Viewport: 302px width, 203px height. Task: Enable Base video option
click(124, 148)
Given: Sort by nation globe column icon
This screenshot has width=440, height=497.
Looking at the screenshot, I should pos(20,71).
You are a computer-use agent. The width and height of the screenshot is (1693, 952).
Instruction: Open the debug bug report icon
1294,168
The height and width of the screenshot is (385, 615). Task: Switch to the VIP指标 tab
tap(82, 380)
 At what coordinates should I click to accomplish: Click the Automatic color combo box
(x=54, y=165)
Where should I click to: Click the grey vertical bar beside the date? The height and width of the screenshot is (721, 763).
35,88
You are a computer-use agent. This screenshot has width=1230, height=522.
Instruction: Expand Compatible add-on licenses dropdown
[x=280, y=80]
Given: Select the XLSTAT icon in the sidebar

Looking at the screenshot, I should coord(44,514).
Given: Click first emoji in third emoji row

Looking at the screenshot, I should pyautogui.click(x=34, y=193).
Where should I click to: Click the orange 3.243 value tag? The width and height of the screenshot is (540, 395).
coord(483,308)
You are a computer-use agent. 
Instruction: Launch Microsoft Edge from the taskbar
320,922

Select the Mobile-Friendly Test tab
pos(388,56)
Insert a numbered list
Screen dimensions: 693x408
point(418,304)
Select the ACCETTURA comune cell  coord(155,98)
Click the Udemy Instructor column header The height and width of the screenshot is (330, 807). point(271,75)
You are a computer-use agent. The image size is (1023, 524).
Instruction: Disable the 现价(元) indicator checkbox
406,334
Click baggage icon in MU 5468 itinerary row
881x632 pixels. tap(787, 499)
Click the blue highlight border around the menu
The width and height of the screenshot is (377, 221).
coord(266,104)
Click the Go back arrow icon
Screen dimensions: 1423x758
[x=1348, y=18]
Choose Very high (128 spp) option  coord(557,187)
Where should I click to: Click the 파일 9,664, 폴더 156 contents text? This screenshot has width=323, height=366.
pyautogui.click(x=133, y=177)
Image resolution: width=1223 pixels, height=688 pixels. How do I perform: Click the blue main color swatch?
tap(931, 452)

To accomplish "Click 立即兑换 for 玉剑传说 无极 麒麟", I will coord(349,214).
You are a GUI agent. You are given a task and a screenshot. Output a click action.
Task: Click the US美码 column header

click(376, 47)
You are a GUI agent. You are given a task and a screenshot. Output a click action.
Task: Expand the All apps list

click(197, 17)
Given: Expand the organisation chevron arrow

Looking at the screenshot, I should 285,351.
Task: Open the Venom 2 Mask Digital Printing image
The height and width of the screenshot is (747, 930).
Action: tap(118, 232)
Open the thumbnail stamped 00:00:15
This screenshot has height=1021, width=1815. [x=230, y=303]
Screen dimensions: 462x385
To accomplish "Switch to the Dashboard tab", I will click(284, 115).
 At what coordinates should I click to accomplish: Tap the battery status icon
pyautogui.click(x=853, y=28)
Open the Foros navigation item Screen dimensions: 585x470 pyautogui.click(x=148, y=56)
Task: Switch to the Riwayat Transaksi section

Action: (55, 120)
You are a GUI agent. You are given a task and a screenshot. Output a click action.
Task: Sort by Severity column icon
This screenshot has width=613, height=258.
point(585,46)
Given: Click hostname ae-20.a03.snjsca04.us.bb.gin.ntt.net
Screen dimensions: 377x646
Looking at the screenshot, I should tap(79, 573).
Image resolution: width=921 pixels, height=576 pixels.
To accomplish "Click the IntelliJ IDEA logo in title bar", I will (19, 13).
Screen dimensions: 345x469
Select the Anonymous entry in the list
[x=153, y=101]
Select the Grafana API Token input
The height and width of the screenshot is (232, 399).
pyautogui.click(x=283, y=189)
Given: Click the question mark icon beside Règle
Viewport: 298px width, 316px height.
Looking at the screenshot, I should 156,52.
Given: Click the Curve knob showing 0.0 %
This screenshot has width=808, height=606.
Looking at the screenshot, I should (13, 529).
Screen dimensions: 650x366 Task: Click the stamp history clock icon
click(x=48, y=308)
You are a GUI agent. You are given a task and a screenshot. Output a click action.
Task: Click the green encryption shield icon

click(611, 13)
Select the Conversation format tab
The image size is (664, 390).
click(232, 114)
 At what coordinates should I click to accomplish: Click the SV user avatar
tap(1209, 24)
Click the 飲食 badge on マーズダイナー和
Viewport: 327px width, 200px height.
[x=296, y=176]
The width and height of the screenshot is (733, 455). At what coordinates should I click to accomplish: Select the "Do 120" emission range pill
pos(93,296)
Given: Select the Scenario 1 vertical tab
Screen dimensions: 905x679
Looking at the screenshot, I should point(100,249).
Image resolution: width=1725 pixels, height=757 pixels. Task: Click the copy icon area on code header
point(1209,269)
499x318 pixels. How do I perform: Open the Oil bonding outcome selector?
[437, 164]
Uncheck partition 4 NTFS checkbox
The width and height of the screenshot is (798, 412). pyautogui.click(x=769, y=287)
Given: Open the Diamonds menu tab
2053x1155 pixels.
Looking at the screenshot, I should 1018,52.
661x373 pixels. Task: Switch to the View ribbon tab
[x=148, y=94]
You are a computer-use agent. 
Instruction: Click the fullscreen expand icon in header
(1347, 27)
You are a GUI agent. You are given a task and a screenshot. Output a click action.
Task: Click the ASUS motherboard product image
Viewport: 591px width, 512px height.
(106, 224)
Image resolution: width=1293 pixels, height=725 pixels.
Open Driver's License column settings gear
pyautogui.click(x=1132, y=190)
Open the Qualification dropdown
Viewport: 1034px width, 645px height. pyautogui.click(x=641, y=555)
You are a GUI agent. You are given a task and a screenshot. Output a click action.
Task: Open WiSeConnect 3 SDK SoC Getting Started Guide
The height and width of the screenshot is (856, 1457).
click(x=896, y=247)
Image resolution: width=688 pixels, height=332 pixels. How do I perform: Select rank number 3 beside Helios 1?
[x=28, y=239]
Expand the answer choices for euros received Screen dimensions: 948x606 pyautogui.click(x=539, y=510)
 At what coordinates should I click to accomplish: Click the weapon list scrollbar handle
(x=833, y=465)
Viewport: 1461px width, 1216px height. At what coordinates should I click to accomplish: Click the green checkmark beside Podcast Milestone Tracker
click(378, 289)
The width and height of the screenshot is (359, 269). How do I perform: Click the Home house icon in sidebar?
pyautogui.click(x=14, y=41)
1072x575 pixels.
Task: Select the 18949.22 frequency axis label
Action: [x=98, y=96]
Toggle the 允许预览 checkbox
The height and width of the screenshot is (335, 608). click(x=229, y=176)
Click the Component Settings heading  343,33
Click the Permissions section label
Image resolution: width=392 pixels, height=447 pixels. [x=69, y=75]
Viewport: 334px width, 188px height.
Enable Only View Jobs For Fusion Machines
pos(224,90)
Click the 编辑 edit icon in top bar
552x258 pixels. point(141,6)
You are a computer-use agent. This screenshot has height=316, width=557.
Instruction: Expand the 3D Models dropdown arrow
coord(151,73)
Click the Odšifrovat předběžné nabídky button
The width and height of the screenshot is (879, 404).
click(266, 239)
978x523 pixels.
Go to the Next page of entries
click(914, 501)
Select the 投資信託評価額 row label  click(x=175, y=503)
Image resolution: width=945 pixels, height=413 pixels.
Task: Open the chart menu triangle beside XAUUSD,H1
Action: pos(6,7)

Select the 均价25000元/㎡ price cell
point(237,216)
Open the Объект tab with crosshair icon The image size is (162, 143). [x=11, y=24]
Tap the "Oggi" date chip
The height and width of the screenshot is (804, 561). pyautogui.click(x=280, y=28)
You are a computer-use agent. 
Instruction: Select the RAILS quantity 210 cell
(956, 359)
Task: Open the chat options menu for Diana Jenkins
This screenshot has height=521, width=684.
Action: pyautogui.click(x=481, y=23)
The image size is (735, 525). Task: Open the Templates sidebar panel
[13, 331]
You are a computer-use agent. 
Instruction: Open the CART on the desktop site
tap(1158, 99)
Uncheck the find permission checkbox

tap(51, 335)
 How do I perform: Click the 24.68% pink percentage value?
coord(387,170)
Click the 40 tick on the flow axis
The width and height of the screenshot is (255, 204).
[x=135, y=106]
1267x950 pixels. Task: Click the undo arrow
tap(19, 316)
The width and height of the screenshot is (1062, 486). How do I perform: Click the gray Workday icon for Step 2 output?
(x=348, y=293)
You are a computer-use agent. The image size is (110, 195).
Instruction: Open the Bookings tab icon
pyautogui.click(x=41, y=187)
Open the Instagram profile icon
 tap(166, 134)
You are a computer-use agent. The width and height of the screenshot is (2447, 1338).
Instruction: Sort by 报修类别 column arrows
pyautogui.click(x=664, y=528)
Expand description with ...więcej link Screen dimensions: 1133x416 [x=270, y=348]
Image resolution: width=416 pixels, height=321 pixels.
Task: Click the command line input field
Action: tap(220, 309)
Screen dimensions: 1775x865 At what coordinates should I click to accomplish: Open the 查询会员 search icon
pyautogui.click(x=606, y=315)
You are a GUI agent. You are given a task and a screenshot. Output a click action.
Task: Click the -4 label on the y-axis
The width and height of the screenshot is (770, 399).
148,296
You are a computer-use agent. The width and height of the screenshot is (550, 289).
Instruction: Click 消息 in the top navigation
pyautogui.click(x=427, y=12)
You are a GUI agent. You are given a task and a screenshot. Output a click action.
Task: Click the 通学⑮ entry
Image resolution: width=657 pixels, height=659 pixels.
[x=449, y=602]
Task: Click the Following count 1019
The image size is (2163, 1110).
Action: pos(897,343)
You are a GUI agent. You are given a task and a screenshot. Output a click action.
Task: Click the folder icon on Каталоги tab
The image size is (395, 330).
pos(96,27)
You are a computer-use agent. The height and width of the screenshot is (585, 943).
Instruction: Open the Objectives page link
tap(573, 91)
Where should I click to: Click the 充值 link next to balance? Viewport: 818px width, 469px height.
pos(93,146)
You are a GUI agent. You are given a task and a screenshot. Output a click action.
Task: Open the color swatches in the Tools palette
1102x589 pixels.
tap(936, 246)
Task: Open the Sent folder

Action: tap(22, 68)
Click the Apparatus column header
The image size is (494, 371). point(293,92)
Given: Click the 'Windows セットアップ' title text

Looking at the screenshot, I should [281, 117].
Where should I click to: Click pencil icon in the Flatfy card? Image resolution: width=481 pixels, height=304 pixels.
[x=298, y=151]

_Directions_. Retype the rows above word for word, starting at the line that contains "Image resolution: width=1725" and ending at the line that contains "The width and height of the screenshot is (798, 412).".

_Exercise solution_.
Image resolution: width=1725 pixels, height=757 pixels. Task: Click the copy icon area on code header
point(1209,269)
499x318 pixels. How do I perform: Open the Oil bonding outcome selector?
[437, 164]
Uncheck partition 4 NTFS checkbox
The width and height of the screenshot is (798, 412). pyautogui.click(x=769, y=287)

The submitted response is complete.